It will take about three weeks to sail to Spain in the couple's 48-foot catamaran called "La Vagabonde." Thunberg should arrive just in time for COP25.
Greta Thunberg is hitching an impromptu boat ride back to Europe.
The 16-year-old Swedish climate activist refuses to fly, because airplane travel has such a heavy carbon footprint — a single round-trip flight between New York and California generates roughly 20% of the greenhouse gases your car emits in a year. In Europe, this means she typically travels by train.
This summer, Thunberg sailed from Europe to New York in a zero-emissions sailboat. Upon arrival, she addressed international leaders with a powerful speech at the UN Climate Action Summit in New York. Since then, she's been traveling across North America with plans to make her way to Chile to attend this year's most important climate summit, the UN COP25.
But Thunberg's unconventional travel methods posed a dilemma when the summit was moved to Madrid, as the Chilean capital, Santiago, erupted in riots and protests. The move left Thunberg stranded on the wrong side of the ocean.

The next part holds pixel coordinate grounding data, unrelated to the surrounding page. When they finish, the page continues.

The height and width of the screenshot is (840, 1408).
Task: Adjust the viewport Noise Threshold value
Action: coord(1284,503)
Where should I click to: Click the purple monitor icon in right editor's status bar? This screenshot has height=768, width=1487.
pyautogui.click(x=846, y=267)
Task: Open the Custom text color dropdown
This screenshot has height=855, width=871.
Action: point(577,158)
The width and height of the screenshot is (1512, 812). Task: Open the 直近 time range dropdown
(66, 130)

On Tuesday, the activist said she'd found a last-minute ride with an Australian couple, their 11-month-old son, and a professional sailor.
"So happy to say I'll hopefully make it to COP25 in Madrid," Thunberg tweeted with a photo of the motley crew. "We sail for Europe tomorrow morning!"

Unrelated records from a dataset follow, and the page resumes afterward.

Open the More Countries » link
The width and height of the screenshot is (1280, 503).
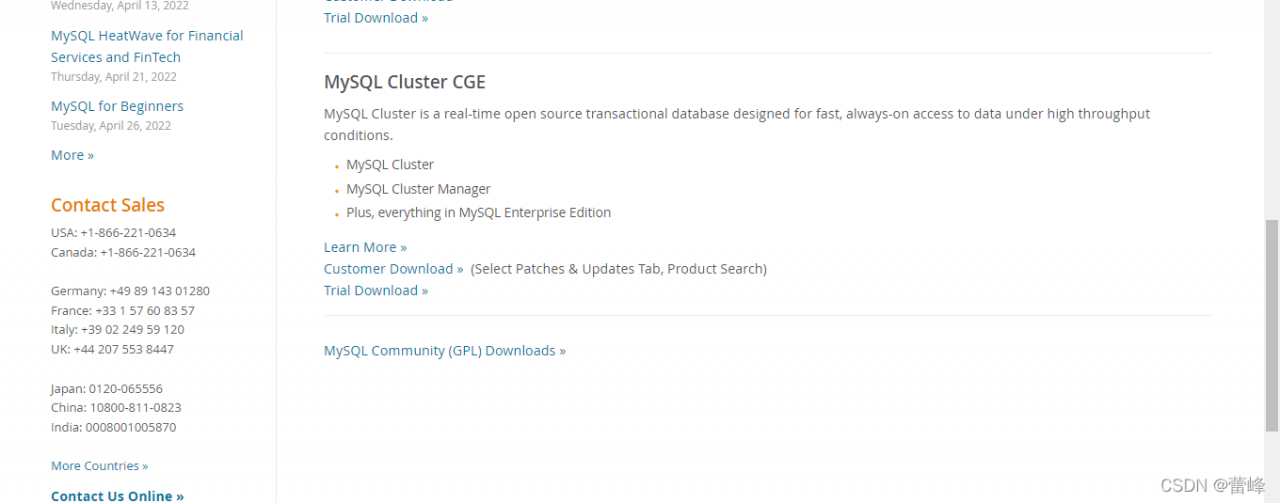[x=99, y=466]
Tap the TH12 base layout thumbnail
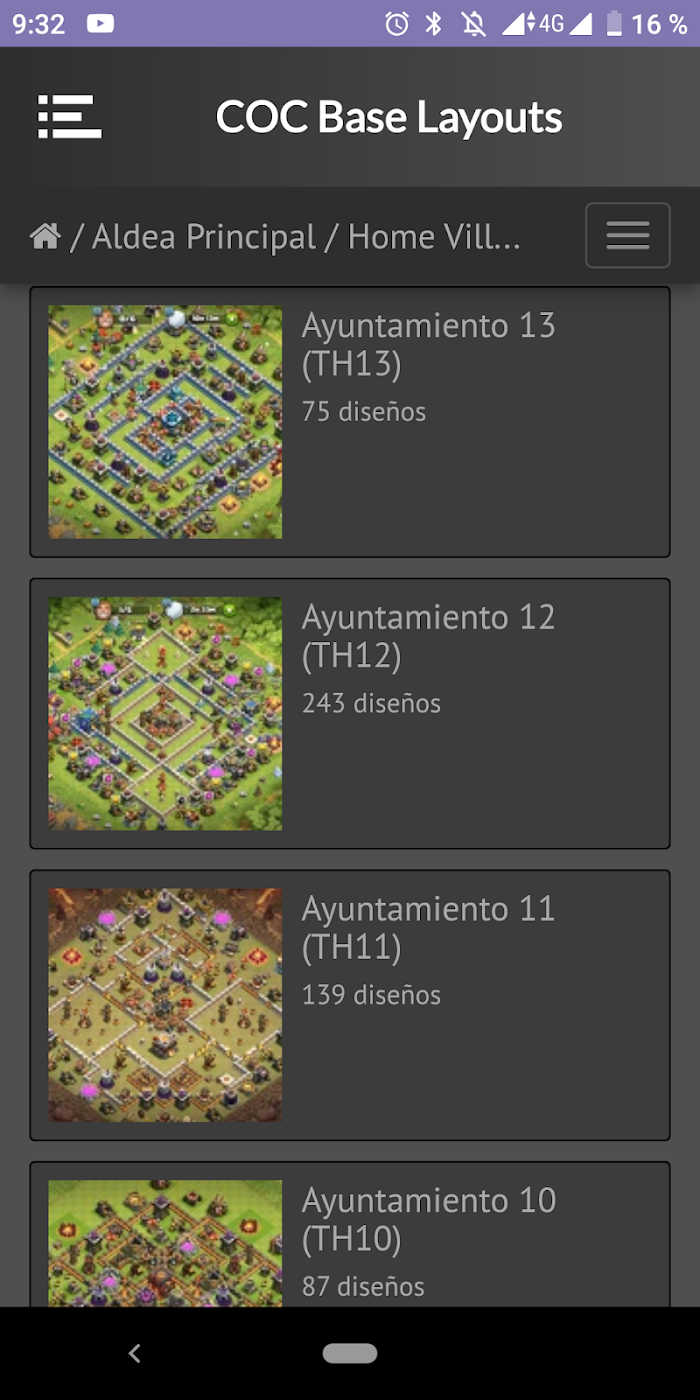 coord(165,714)
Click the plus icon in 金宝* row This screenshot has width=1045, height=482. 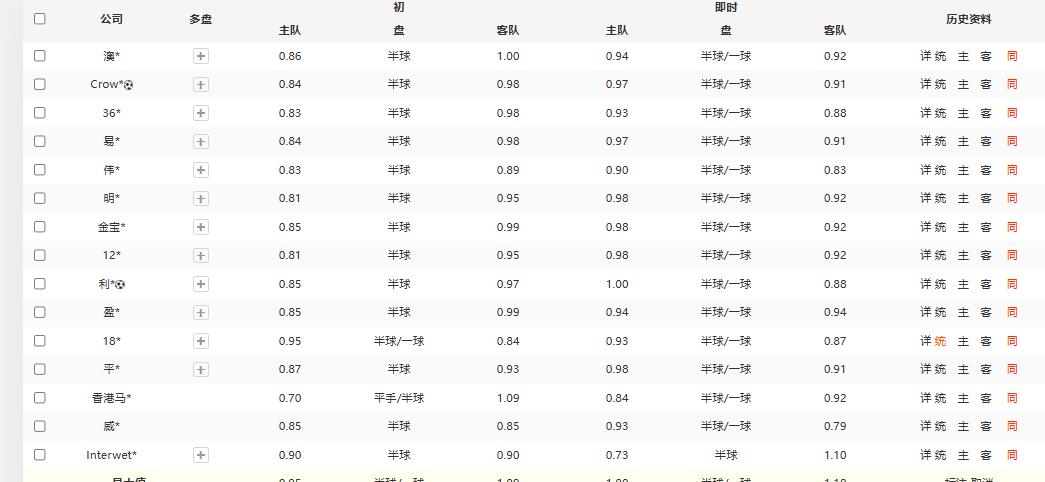(x=200, y=227)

So happy to say I'll hopefully make it to COP25 in Madrid.
I've been offered a ride from Virginia on the 48ft catamaran La Vagabonde. Australians @Sailing_LaVaga ,Elayna Carausu & @_NikkiHenderson from England will take me across the Atlantic.

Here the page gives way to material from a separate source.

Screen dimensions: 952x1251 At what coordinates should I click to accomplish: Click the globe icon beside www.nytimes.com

We sail for Europe tomorrow morning! pic.twitter.com/qJcgREe332
The trip will take about three weeks, according to The New York Times. If all goes as planned, Thunberg will arrive just in time for COP25, which starts December 2.
Even with the time crunch, Thunberg did not want to take an airplane.
"I decided to sail to highlight the fact that you can't live sustainably in today's society," Thunberg told The New York Times on Tuesday. "You have to go to the extreme."
When Thunberg put out a call for help getting back to Europe, Riley Whitelum responded on Twitter.
"If you get in contact with me I'm sure we could organise something," he said on November 4.
Whitelum and his wife, Elayna Carausu, have been sailing the world and making YouTube videos of their adventures since 2014.
Within a week, the Times reported, they had arranged Thunberg's voyage in their 48-foot catamaran, "La Vagabonde."
Nikki Henderson, a professional sailor from Britain, will join the team. The couple's son, Lenny, and Thunberg's father, Svante, will also be along for the ride.